Des perspectives suisses en 10 langues

«Le bilinguisme à l’école, c’est un peu compliqué»

Martine Brunschwig Graf, directrice de l'enseignement genevois, donne la priorité à l'apprentissage des langues nationales.

Trois questions à celle qui est aussi vice-présidente de la Conférence des directeurs cantonaux de l’Instruction publique.

swissinfo: Il existe des écoles privées bilingues français-allemand et français-anglais. Ce bilinguisme-là a-t-il un avenir dans l’enseignement public?

Martine Brunschwig Graf: Le bilinguisme à l’école, c’est un peu compliqué. Actuellement à Genève, une bonne partie des élèves (plus de 40%) font de l’immersion linguistique toute la journée.

Leur première langue n’est pas le français. Toute leur vie ils apprennent dans une autre langue que la leur. Pour eux, d’une certaine façon, c’est déjà du bilinguisme.

Nous prévoyons des enseignements bilingues pour la maturité gymnasiale, en anglais et bientôt en allemand dès la rentrée 2003, et ça va fonctionner.

A l’école primaire, les expériences sont plus mitigées dès lors qu’il s’agit d’apprendre une autre discipline dans une langue étrangère. Zurich a tenté l’exercice, le résultat est mi-figue mi-raisin. Cela nous rend assez prudents.

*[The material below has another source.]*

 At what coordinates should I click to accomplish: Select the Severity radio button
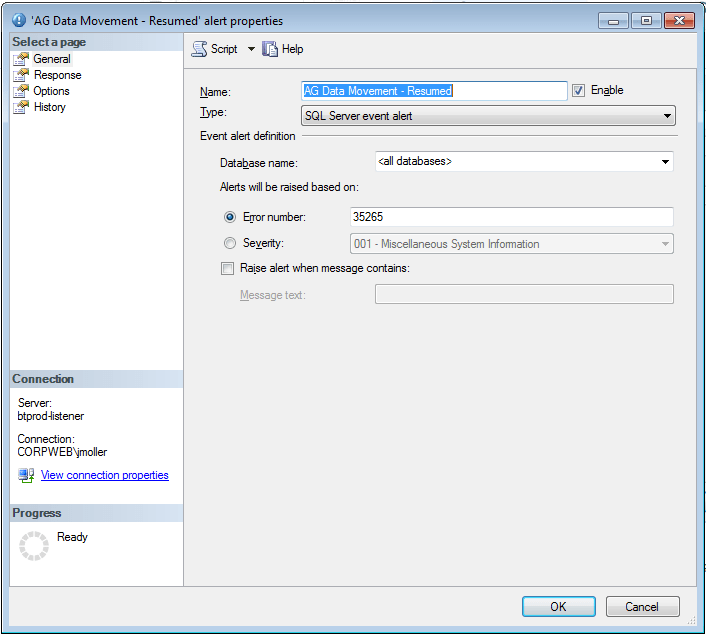230,243
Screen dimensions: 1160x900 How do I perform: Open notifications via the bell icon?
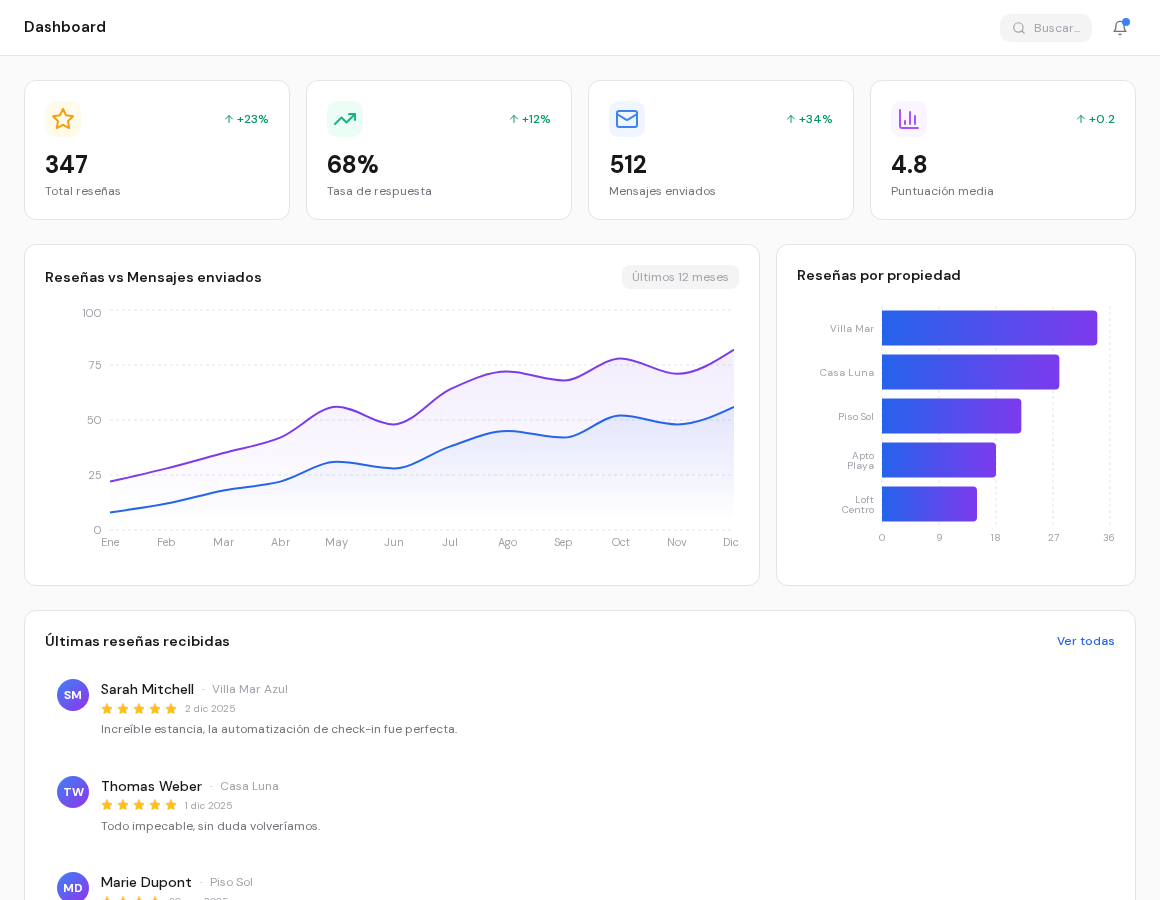point(1120,27)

Vu que la langue maternelle de bon nombre de jeunes écoliers genevois est le portugais, l’italien ou l’espagnol, comment prendre en compte cette diversité linguistique?

M. B G.: Cela nous donne plus d’obligations que nous devons également appliquer plus tôt. Concrètement, cela veut dire qu’il faut agir dès que l’élève arrive à l’école, de manière à lui faciliter l’acquisition de la langue française.

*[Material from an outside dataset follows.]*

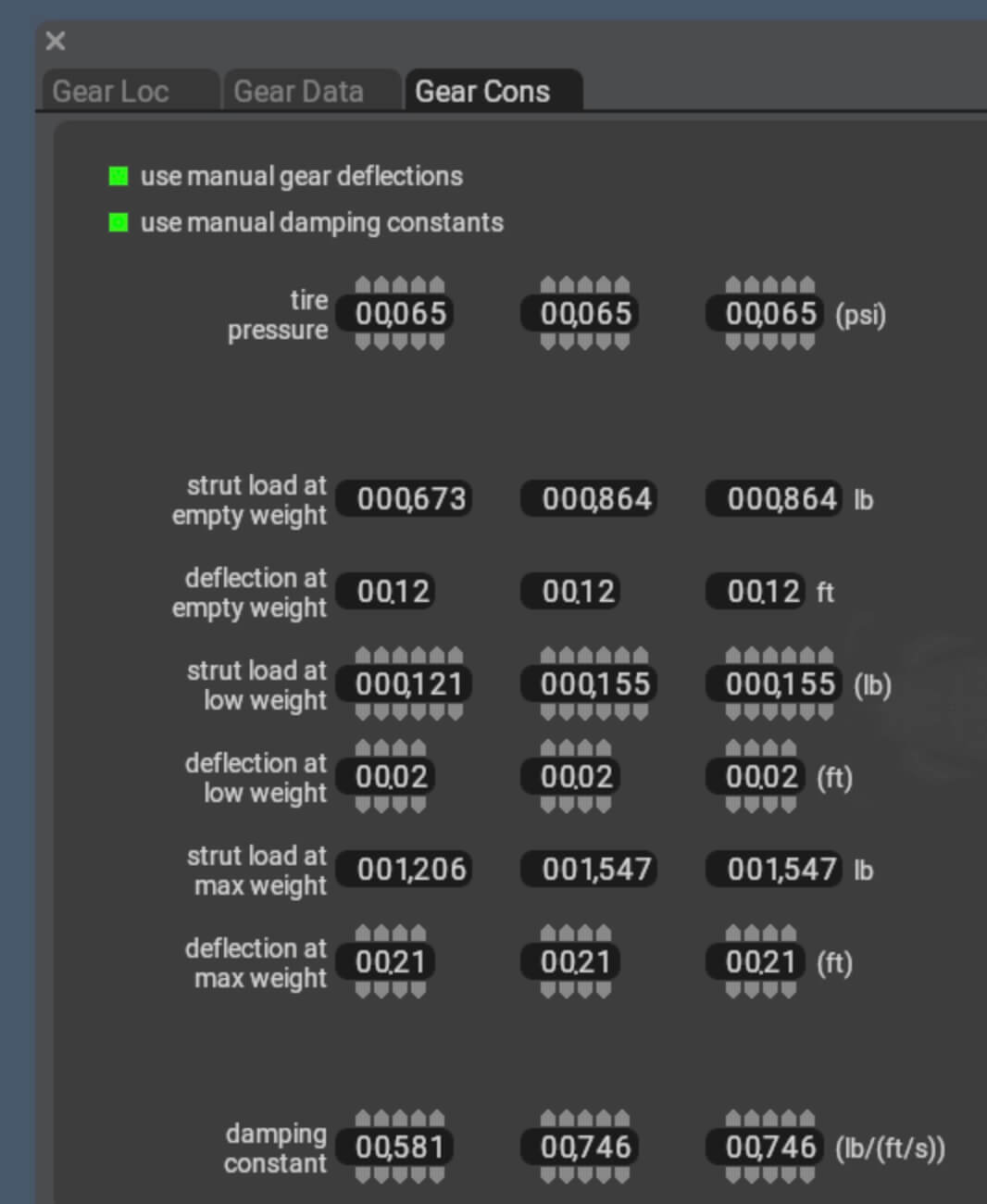Image resolution: width=987 pixels, height=1204 pixels.
Task: Toggle use manual damping constants off
Action: pyautogui.click(x=117, y=222)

Jusqu’à présent, nous avions des structures d’accueil à partir de la deuxième année primaire. Il faudrait les avoir dès l’école enfantine. J’ai donc demandé qu’on développe cette stratégie.

Car plus vite les enfants peuvent maîtriser le français, plus vite ils sont à l’aise dans leur apprentissage. Sans cette maîtrise, ils n’arriveront pas à progresser dans les autres disciplines.

Si vous regardez au-delà des frontières suisses, que vous inspirent les pratiques des pays voisins?

M. B G.: L’Union européenne dit qu’il faut privilégier la langue du voisin. Si en Suisse on décide de commencer par l’anglais plutôt que par une langue nationale, on ne respecte donc pas ce que disent les Européens.

Par ailleurs, si j’étais de langue maternelle anglaise, je serais révoltée par ce qu’on est en train de faire avec cette langue. Chacun croit que l’anglais est facile à apprendre et triturable à merci.

Cela devient une sorte de langage courant à l’usage de tout le monde, mais ça n’a plus grand-chose à voir avec la qualité de la langue anglaise. Je pense que c’est aussi une façon de tuer les langues sans s’en apercevoir.